Critical components for large, explosive hydrothermal systems include a water-saturated system at or near boiling temperatures and an interconnected system of well-developed joints and fractures along which hydrothermal fluids flow. Active deformation of the Yellowstone caldera, active faulting and moderate local seismicity, high heat flow, rapid changes in climate, and regional stresses are factors that have strong influences on the type of hydrothermal system developed. Ascending hydrothermal fluids flow along fractures that have developed in response to active caldera deformation and along edges of low-permeability rhyolitic lava flows. Alteration of the area affected, self-sealing leading to development of a caprock for the hydrothermal system, and dissolution of silica-rich rocks are additional factors that may constrain the distribution and development of hydrothermal fields. A partial low-permeability layer that acts as a cap to the hydrothermal system may produce some over-pressurization, thought to be small in most systems. Any abrupt drop in pressure initiates steam flashing and is rapidly transmitted through interconnected fractures that result in a series of multiple large-scale explosions contributing to the excavation of a larger explosion crater. Similarities between the size and dimensions of large hydrothermal explosion craters and thermal fields in Yellowstone may indicate that catastrophic events which result in large hydrothermal explosions are an end phase in geyser basin evolution.

#####

Task to carry out |
According to the passage on Yellowstone hydrothermal explosions, what does any abrupt drop in pressure initiate? The data that follows has no connection to the passage on Yellowstone hydrothermal explosions.

Data excerpt |
#####

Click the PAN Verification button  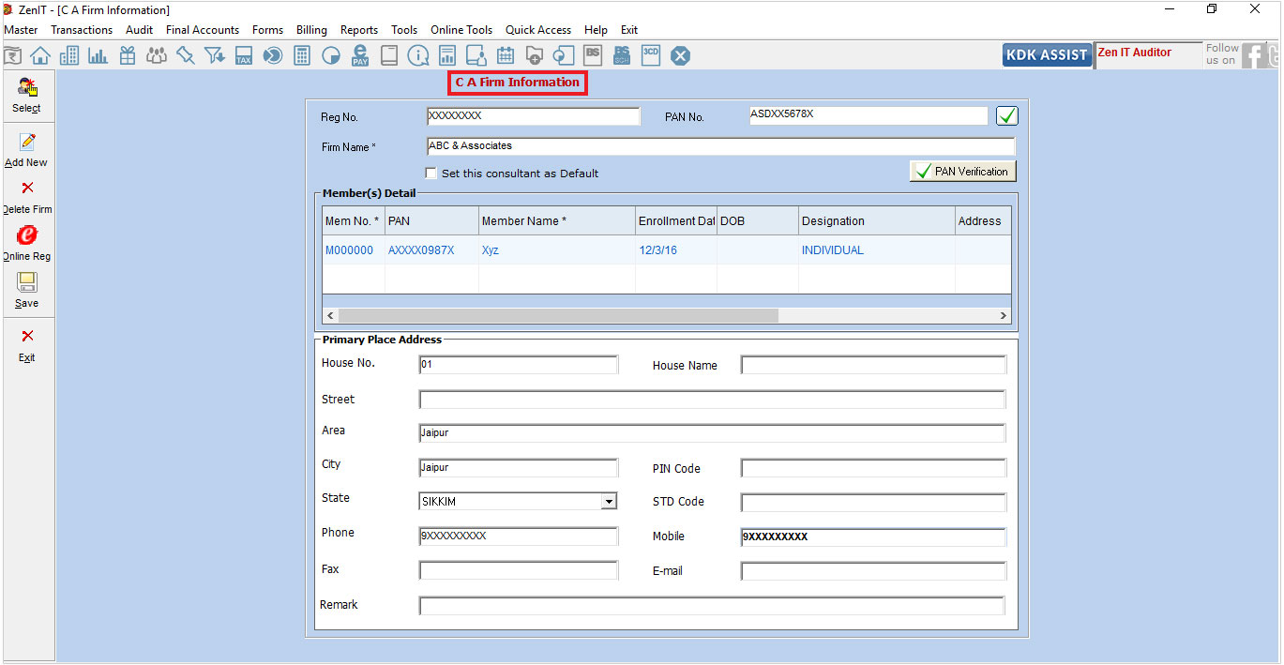pyautogui.click(x=963, y=172)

#####

Solution to the exercise |
Steam flashing.